Одобрение фиджийцев — это чистая вежливость. Редко когда первобытный человек не стремится понравиться своему собеседнику, говоря так же, как он. В остальном же их отношение объясняется природой их ценностных понятий. Европейские дома и суда хороши для европейцев, фиджийские же дома и суда хороши для фиджийцев. Зачем знать, какие постройки сами по себе лучше для житья или какие суда лучше показывают себя в море? Этот вопрос на ум туземцам не приходит. Если их лодки дают им возможность плыть от острова к острову и даже совершать довольно далекие плавания, то это не только и не столько в силу их мореходных качеств, а прежде всего потому, что оккультные силы, расположенные к фиджийцам и благосклонные к молитвам их вождей, дают этим лодкам способность преодолевать расстояния, отводят от них бури и встречные ветры, успешно противостоят другим, враждебным оккультным силам и т. д. Одним словом, успешное пользование этими лодками предполагает наличие не меньше чем сложного единства определенных сопричастностей между данной фиджийской группой и невидимыми силами, от которых она зависит.
Кому же не видно, что точно так же обстоит дело и с кораблями белых? Использование этих великолепных судов также должно зависеть от всей мистической жизни той социальной группы, которой они принадлежат, а все дает основание полагать, что европейцы связаны с необычайными оккультными силами. Эти последние фиджийцам чужды, а следовательно, возможно, враждебны: так как же фиджийцы смогли бы пользоваться такими судами? Кто знает, вдруг эти силы разгневаются, увидев, как фиджийцы узурпировали «их» корабли, и захотят погубить их? Значит, самая простая осторожность велит оставаться верными как в этом, так и в другом, традиционным обычаям. Если, предполагая невозможное, фиджийцы стали бы белыми, то есть если бы их социальная группа слилась с социальной группой белых, если бы, соответственно, смешались друг с другом их предки, если бы породнились покровительствующие им силы, вот тогда — но только тогда — фиджийцы смогли бы безопасно и с пользой принять и ввести у себя орудия и образ жизни белых. До тех же пор они могут лишь оставаться верными своим собственным обычаям, единственным, которые гарантируют им безопасность. Когда они соглашаются с европейцами в том, что образ действия белых лучше, они подразумевают: «лучше для вас!» Понятие «лучший сам по себе» в их языке не имеет смысла.
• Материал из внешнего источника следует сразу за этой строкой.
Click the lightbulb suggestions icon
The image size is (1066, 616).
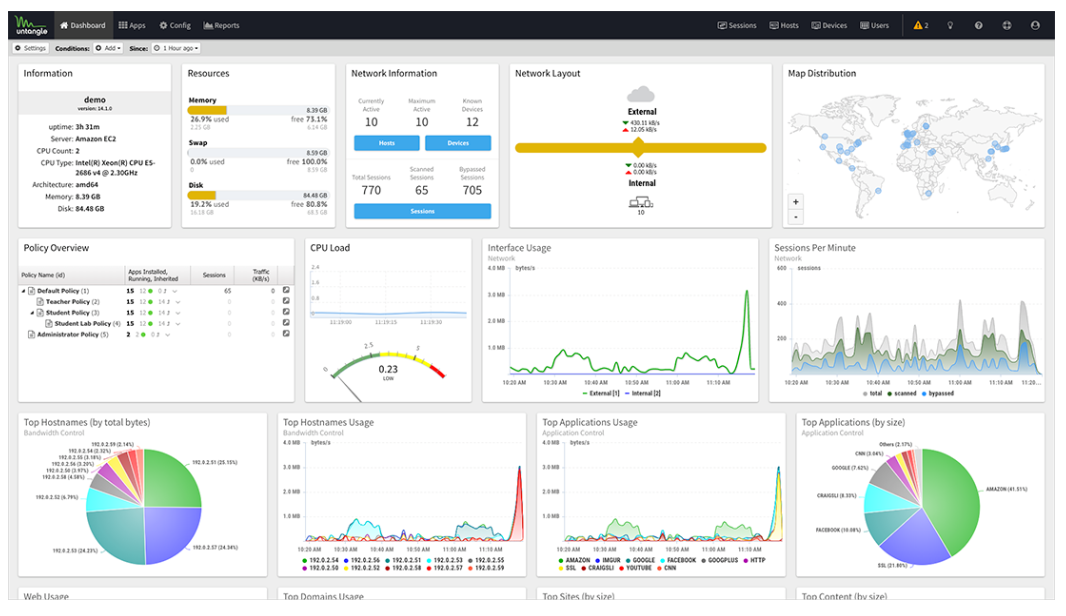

Те же самые фиджийцы, «если в случае болезни они принимают английские лекарства, то зачастую отрекаются от язычества, убежденные в том, что их обращение в христианство необходимо для того, чтобы обеспечить действие лекарства»[49]. Понятно, каким образом они рассуждают. Им ничего не известно о физиологическом действии лекарств. Они понимают только его мистическое воздействие. С этой точки зрения, лекарства христиан не могут быть хороши сами по себе, или хороши универсально: они хороши для христиан. Давайте же станем христианами, и тогда эти могущественные лекарства смогут вылечить и нас, как если бы мы были англичанами. «Одна из жен короля Таноо, — сообщает преподобный Уотерхауз, — приняла христианство, «чтобы обеспечить действие английского лекарства». Как только она вылечилась, Такомбау принудил ее вновь принять язычество. «Ты христианка только для того, чтобы спасти свою голову, когда умрет мой отец», — заметил вождь, вынуждая ее стать отступницей»[50].
В других первобытных обществах, независимо от того, более или менее они развиты, чем фиджийские сто лет назад, мы встретимся с той же самой специализацией ценностных понятий, с той же трудностью, чтобы не сказать — невозможностью, представить себе, что то, что хорошо и полезно для белых, может быть точно так же хорошо и полезно для туземцев, что они могут исцелиться теми же лекарствами, использовать те же приемы, иметь ту же культуру и религию, найти ту же судьбу в иной жизни. «Ты прав», — отвечают миссионеру папуасы. «Но, — добавляют они, — это наш обычай с незапамятных времен. Нам ротой (дух, божество) дал ай, а вам — слово Иеговы и Иисуса. Мы — черные, а вы — белые». Вот ответы, которые повторяются постоянно»[51].
51
Berichte der rheinischen Missionsgesellschaft, 1899. S. 115–116 (Германская Новая Гвинея).